Oírla era un deleite, tenía el tono de voz muy alto, podría decir que era gritona, pero no me molestaba, porque La Tía no era escandalosa, era una mujer franca sin dejar de ser cauta.
La Tía siempre estaba, y estaba siempre arreglada, elegante. Cuando yo era niña pensaba cómo algo tan simple le podía quedar tan hermoso a alguien.
Me acuerdo que se ponía medias de nylon con faldas de un solo color, unas blusas de seda estampadas y sacos abiertos con botones a un lado y ojales al otro.
A ella todo le quedaba bien. Se le veía siempre distinguida, erguida, imponente, como si fuera la actriz principal de una película inglesa.
Era alta y flaca, pero no flaquísima. Me doy cuenta de que sé cada detalle de su cara. Se pintaba el pelo de un tono castaño claro; no me acuerdo del color de sus ojos, pero sí de la forma: eran almendrados; tenía una nariz que no era del todo respingada, pero que de alguna manera marcaba su personalidad. Una boca grande, tan grande como su sonrisa, en la que se podían ver sus dientes blancos y perfectamente alineados.
Yo la quería entrañablemente, sin saber exactamente por qué la quería tanto. Nunca tuvimos un vínculo muy estrecho, pero me encantaba que ella estuviera visitando a mi abuela cuando yo llegaba del colegio, primero, y después de la universidad.
Me ponía feliz y nos sentábamos en el sillón de la sala a conversar. A La Tía le gustaba contar cosas y lo hacía con una gracia personalísima. También me oía, y eso me hacía sentir importante.
La tarde en que murió mi abuela La Tía también estuvo, porque ella siempre estaba cuando pasaba algo en la familia.
Esa tarde bajé a visitar a mi abuela, como todas las tardes, y La Tía estaba y yo me puse feliz de verla. Nos sentamos en el cuarto de mi abuela a conversar, porque siempre conversar con ella era una delicia.
Mi abuela me dijo:
-Chiquita, cuéntale a La Tía que te vas a casar.
Y le empecé a contar y La Tía comenzó a preguntarme sobre mi novio. De repente, mi abuela dio su último suspiro y de su ojo izquierdo salió una lágrima.
La Tía, con sabiduría, con prudencia y calma, me dijo:
-Valentina, llama por favor a tu papá y a tus tíos para decirles que tu abuela se nos ha ido.
Me besó la mano, se limpió las lágrimas y salimos juntas del cuarto.
-Era como mi hermana -dijo.
Sí: La Tía siempre estuvo, y yo amaba que siempre estuviera. Fue la primera persona que me fue a visitar cuando di a luz a mi primer hijo. En sus manos tenía un regalo chiquito, se notaba que no era algo para el bebé.
Me lo entregó y me dijo:
-Al guagua le van a regalar muchas cosas, pero a ti no.

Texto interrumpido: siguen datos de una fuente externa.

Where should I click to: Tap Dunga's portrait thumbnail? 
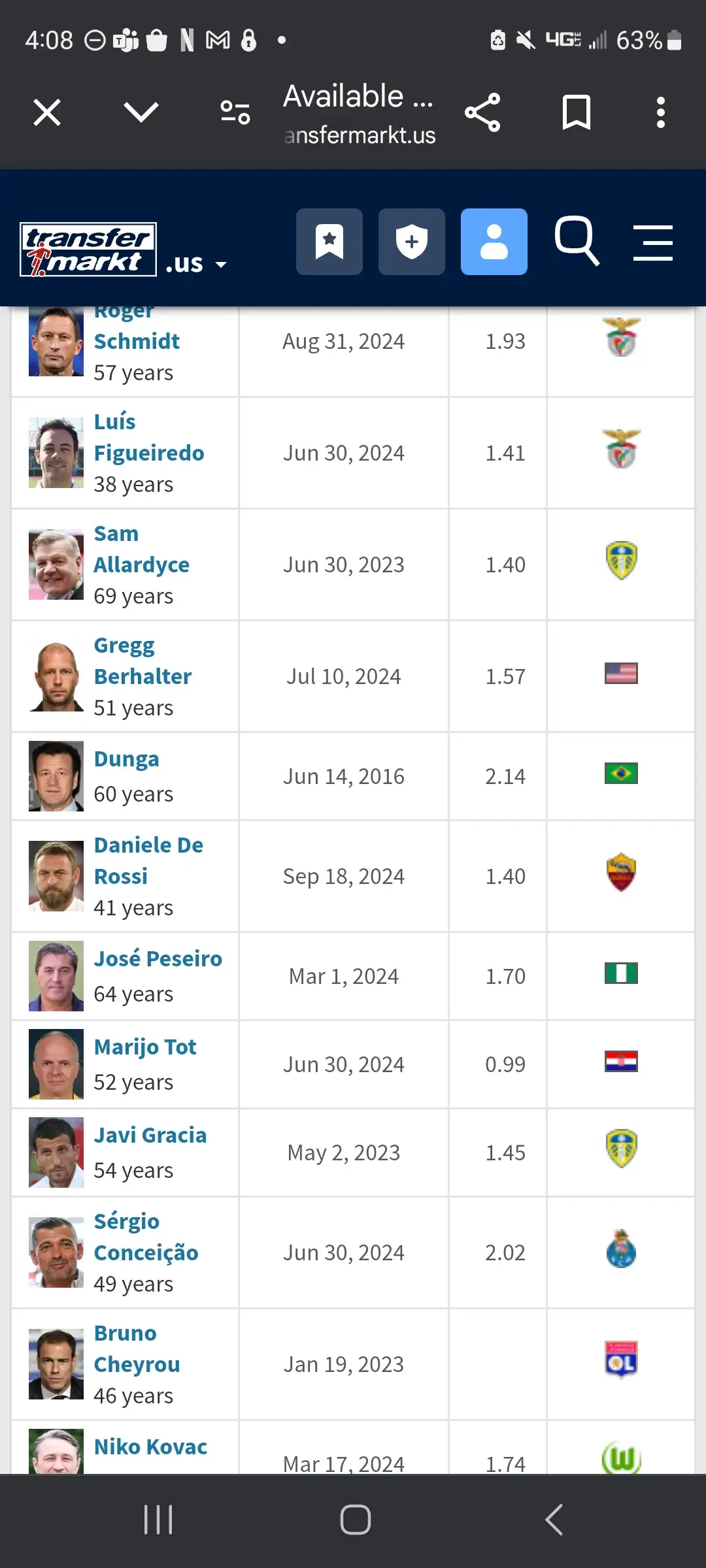coord(56,776)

Abrí el paquete y era un perfume de té verde con limón. Sí, de té verde con limón, porque así era La Tía, moderna dentro de lo clásico, fresca pese a sus años y dulce a pesar de las cosas imprevistas y dolorosas que tuvo que enfrentar.

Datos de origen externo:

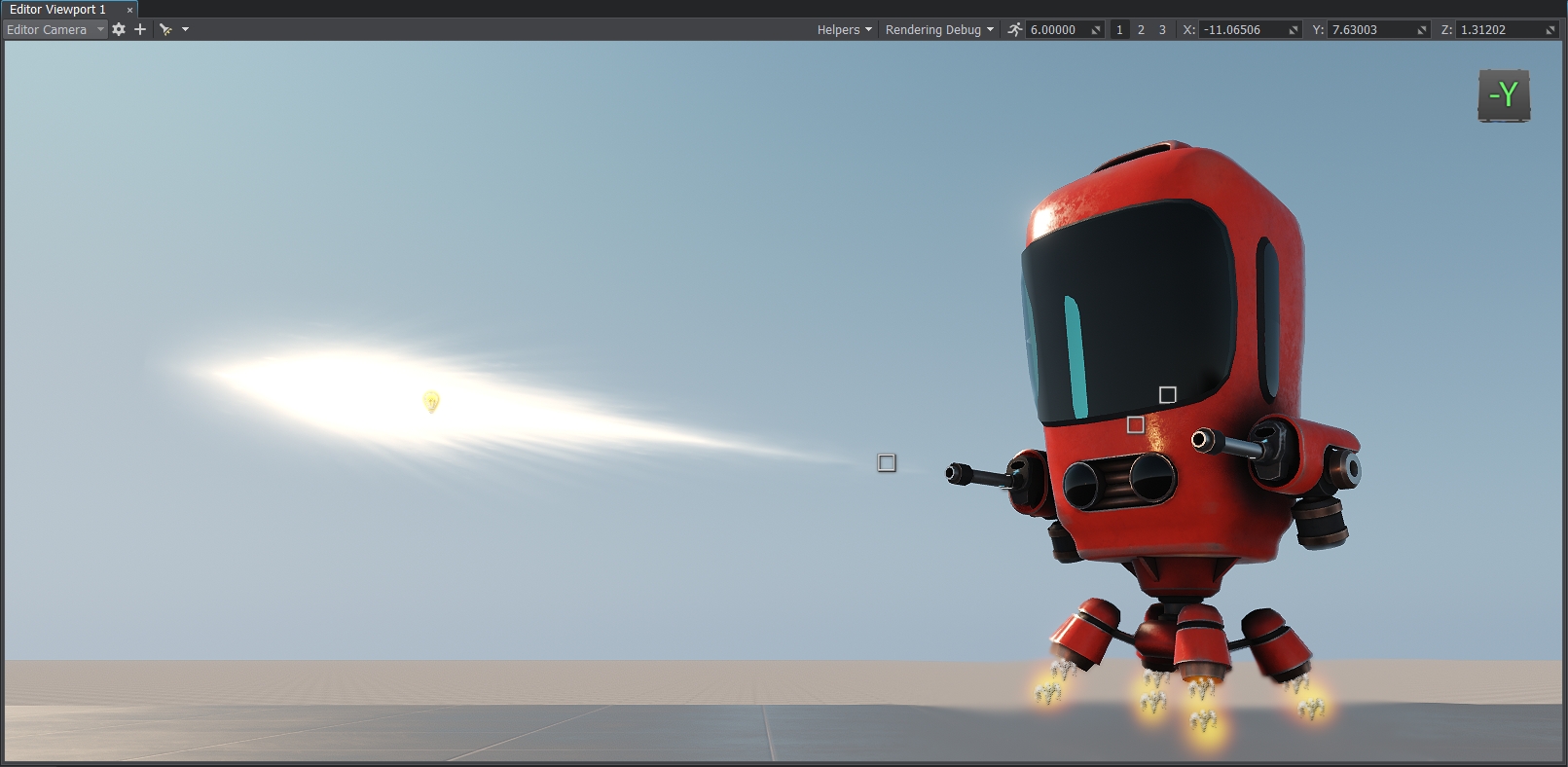The height and width of the screenshot is (767, 1568).
Task: Open the Editor Camera dropdown
Action: [x=55, y=29]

Cada vez que me ponía ese perfume me acordaba de La Tía. Se acabó todo el contenido hace tiempo, pero guardo el frasco como si fuera un tesoro, con la remota esperanza de volverme a comprar, alguna vez, uno igual.

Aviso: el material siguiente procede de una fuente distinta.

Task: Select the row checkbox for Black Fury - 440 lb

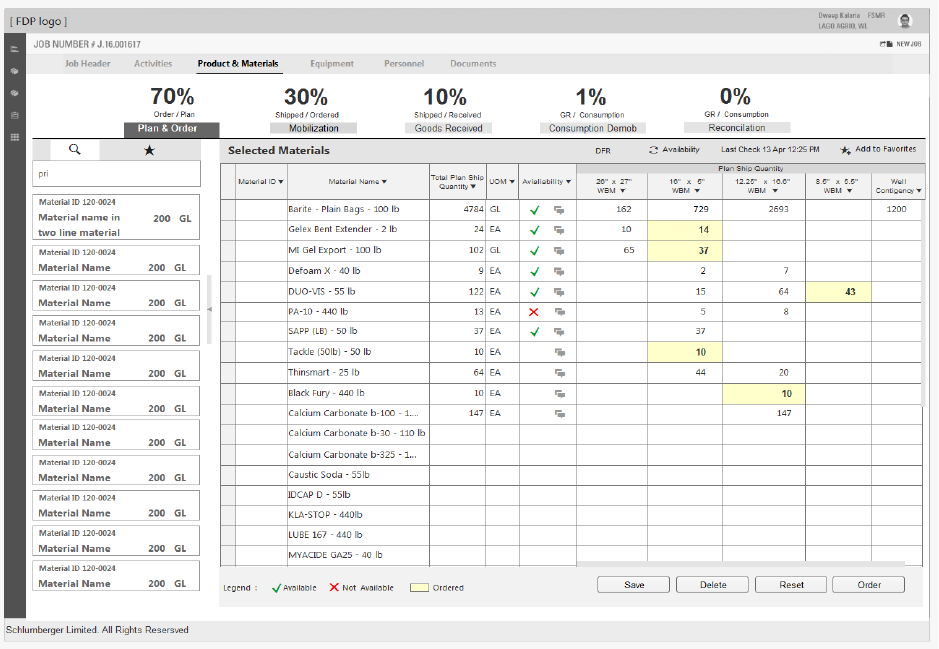Action: pyautogui.click(x=227, y=393)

La Tía, que era la esposa del hermano de mi abuela, tenía las manos grandes, tan grandes que me encantaba contemplar con la elegancia que las movía al hablar y con las uñas siempre perfectamente pintadas de rojo.
Usaba collar de perlas blancas. A las otras señoras que usan collar de perlas se las ve viejas y anticuadas, a La Tía se la veía elegante y distinguida. Ella tenía magia, tenía encanto.
A La Tía la vida se la ha llevado a vivir en el olvido, se la llevó a vivir en el silencio. La vida se la llevó a vivir en ese reducto impenetrable, donde ahora vive.